Stored data
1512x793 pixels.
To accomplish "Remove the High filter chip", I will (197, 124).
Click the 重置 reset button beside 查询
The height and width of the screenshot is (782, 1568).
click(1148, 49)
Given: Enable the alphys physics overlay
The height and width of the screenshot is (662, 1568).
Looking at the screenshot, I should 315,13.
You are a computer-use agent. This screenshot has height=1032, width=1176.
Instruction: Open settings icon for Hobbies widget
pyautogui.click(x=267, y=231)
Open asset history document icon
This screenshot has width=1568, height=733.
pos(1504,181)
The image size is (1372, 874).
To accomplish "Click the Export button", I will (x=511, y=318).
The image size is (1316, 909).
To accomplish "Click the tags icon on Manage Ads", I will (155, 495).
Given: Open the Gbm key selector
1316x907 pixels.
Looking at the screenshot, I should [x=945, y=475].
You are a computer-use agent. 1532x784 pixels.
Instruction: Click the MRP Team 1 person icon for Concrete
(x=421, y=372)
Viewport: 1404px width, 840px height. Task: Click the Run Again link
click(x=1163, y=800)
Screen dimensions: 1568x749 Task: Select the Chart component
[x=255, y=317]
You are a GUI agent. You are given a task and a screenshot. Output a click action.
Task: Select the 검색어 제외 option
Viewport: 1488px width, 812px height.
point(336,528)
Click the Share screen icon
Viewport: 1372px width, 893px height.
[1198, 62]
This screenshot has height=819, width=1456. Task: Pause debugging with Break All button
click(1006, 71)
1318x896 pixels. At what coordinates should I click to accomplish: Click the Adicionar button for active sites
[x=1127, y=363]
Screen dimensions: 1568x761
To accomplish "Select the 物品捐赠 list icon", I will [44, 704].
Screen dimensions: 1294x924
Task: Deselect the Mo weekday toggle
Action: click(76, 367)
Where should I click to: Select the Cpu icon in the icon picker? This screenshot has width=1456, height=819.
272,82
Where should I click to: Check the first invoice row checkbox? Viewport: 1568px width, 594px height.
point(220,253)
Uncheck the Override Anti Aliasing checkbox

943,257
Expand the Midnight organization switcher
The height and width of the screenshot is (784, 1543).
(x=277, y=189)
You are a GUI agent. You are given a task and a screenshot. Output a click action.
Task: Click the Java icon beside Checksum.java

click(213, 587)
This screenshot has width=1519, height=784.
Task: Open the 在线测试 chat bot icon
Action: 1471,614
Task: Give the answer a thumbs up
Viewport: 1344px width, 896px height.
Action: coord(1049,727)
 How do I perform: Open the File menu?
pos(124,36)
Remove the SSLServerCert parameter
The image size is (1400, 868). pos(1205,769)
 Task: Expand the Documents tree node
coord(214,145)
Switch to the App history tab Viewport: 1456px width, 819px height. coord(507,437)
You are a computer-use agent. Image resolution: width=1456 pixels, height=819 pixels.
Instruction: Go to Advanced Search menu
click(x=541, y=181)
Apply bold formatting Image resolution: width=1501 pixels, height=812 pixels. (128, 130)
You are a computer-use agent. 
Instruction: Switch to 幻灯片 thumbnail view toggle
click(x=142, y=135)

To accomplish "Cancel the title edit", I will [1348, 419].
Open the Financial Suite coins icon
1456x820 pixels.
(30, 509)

Problem to solve: Nothing but the lines from the one containing "Screen dimensions: 1568x761" to the end of the records above should appear, each copied exactly.

Answer area:
Screen dimensions: 1568x761
To accomplish "Select the 物品捐赠 list icon", I will [44, 704].
Screen dimensions: 1294x924
Task: Deselect the Mo weekday toggle
Action: click(76, 367)
Where should I click to: Select the Cpu icon in the icon picker? This screenshot has width=1456, height=819.
272,82
Where should I click to: Check the first invoice row checkbox? Viewport: 1568px width, 594px height.
point(220,253)
Uncheck the Override Anti Aliasing checkbox

943,257
Expand the Midnight organization switcher
The height and width of the screenshot is (784, 1543).
(x=277, y=189)
You are a GUI agent. You are given a task and a screenshot. Output a click action.
Task: Click the Java icon beside Checksum.java

click(213, 587)
This screenshot has width=1519, height=784.
Task: Open the 在线测试 chat bot icon
Action: 1471,614
Task: Give the answer a thumbs up
Viewport: 1344px width, 896px height.
Action: coord(1049,727)
 How do I perform: Open the File menu?
pos(124,36)
Remove the SSLServerCert parameter
The image size is (1400, 868). pos(1205,769)
 Task: Expand the Documents tree node
coord(214,145)
Switch to the App history tab Viewport: 1456px width, 819px height. coord(507,437)
You are a computer-use agent. Image resolution: width=1456 pixels, height=819 pixels.
Instruction: Go to Advanced Search menu
click(x=541, y=181)
Apply bold formatting Image resolution: width=1501 pixels, height=812 pixels. (128, 130)
You are a computer-use agent. 
Instruction: Switch to 幻灯片 thumbnail view toggle
click(x=142, y=135)

To accomplish "Cancel the title edit", I will [1348, 419].
Open the Financial Suite coins icon
1456x820 pixels.
(30, 509)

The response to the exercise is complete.